Yesterday’s headline (above) in the Sunday Times is a timely reminder to UK business about the importance of “trade secrets data” as an intellectual asset and the need for clarity as to its meaning.
Up until the Trade Secrets (Enforcement, etc.) Regulations 2018 [the new Regulations] the UK had no statutory definition for what constitutes “trade secrets data”. The common law had previously used the term in one of two ways, either for post-employment restraints legitimately imposed on former employees or meaning technical/business data imparted to the recipient under an express or implied obligation of confidentiality.
In an attempt to catch-up with legislative protection in the USA and Japan, the EU Commission introduced Directive 2016/943 on the protection of undisclosed know-how and business information (trade secrets) against their unlawful acquisition, use and disclosure. This Directive used the definition for “trade secrets data” provided for under Article 39.2 of the Agreement on Trade-Related Aspects of Intellectual Property Rights (TRIPs), implementing which the new Regulations state at Section 2 that a “trade secret” constitutes data which:-
“(a) is secret in the sense that it is not, as a body or in the precise configuration and assembly of its components, generally known among, or readily accessible to, persons within the circles that normally deal with the kind of information in question,
(b) has commercial value because it is secret, and
(c) has been subject to reasonable steps under the circumstances, by the person lawfully in control of the information, to keep it secret;” (emphasis added)

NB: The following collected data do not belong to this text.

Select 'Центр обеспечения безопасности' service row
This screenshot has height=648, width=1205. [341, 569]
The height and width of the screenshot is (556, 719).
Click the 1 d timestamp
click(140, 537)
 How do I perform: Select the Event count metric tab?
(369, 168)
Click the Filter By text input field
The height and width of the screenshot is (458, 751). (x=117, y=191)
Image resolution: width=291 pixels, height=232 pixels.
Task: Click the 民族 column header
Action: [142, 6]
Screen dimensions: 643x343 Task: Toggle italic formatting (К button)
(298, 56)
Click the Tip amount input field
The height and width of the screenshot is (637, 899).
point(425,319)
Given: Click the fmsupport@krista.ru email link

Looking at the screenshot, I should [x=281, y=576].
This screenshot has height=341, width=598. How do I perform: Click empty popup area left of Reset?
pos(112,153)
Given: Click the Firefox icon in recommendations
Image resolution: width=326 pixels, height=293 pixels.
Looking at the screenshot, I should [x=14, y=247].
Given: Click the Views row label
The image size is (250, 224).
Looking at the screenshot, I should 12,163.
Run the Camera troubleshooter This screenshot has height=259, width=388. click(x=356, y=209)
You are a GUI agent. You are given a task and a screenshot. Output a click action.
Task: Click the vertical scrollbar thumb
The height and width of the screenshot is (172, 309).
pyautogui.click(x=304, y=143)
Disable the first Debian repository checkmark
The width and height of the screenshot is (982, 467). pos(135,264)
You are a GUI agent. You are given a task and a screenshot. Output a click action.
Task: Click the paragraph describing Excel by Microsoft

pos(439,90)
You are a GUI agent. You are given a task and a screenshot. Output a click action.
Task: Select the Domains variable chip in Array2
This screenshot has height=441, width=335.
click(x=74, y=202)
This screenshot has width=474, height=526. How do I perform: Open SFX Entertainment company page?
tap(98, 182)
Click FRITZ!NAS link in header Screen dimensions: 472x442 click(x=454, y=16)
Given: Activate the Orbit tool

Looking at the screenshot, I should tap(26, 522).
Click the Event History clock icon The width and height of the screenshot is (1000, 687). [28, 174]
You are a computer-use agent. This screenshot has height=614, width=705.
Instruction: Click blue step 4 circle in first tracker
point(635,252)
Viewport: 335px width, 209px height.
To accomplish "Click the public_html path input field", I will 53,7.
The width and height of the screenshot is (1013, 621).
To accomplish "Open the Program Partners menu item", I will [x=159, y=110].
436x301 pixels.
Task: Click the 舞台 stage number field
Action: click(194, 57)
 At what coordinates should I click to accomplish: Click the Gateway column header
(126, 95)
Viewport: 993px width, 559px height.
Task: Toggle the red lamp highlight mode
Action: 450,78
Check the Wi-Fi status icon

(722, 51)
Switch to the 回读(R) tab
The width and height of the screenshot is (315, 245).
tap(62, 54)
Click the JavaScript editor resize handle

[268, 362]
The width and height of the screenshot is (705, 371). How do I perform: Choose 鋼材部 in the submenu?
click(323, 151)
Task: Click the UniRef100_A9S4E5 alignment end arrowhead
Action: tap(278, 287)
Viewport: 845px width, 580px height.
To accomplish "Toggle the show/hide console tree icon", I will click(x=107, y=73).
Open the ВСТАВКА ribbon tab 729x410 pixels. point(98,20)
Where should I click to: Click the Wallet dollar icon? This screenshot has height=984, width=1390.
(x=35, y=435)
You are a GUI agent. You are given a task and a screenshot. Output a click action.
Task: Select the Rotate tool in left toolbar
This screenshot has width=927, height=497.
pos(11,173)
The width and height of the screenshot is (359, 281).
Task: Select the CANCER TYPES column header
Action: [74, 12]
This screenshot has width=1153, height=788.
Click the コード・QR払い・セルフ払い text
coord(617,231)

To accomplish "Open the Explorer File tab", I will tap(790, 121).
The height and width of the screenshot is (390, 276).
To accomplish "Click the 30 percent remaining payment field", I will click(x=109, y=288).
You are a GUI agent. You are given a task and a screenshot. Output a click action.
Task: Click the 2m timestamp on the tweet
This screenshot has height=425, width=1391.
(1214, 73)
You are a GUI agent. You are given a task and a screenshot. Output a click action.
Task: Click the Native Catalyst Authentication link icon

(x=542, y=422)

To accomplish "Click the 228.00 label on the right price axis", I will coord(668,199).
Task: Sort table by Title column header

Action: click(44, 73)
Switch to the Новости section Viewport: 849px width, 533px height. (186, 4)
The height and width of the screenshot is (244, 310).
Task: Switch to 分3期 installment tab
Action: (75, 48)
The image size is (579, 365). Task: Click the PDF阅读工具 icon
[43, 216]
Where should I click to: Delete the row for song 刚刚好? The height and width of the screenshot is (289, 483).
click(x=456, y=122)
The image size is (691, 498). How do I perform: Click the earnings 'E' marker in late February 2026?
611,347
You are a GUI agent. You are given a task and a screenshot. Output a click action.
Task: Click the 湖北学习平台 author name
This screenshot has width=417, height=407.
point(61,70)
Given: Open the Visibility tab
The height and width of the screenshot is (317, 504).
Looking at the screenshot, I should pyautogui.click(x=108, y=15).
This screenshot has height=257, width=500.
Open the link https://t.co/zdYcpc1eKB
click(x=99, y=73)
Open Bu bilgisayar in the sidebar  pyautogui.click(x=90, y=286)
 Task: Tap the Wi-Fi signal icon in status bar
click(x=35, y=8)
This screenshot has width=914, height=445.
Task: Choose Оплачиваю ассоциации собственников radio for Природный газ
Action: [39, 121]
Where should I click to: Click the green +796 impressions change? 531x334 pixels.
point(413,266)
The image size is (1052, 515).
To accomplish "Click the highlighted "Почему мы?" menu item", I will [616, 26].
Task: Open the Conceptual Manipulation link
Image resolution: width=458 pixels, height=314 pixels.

The preamble to the Directive makes clear secret “excludes trivial information and the experience and skills gained by employees in the normal course of their employment, and also excludes information which is generally known among, or is readily accessible to, persons within the circles that normally deal with the kind of information in question.” Further, that data has a commercial value, “where its unlawful acquisition, use or disclosure is likely to harm the interests of the person lawfully controlling it, in that it undermines that person’s scientific and technical potential, business or financial interests, strategic positions or ability to compete.”
However, there is no definitive guidance on what constitutes reasonable steps under the circumstances, although there would seem to be an expectation within the wider legal community that SMEs will not be put to the same legal standard as larger more resourceful corporations (see Trade Secrets – reasonable steps, published in the Journal of the Chartered Institute of Patent Attorneys October 2019 / Volume 48 / Number 10 at 18).
What is clear, however, is the new Regulations offer no protection to UK businesses under the criminal law. Whereas the U.S. Defend Trade Secrets Act 2016 may make it a federal offence to steal trade secrets data, such data is unlikely to even be considered as “property” within the meaning of the UK Theft Act 1968.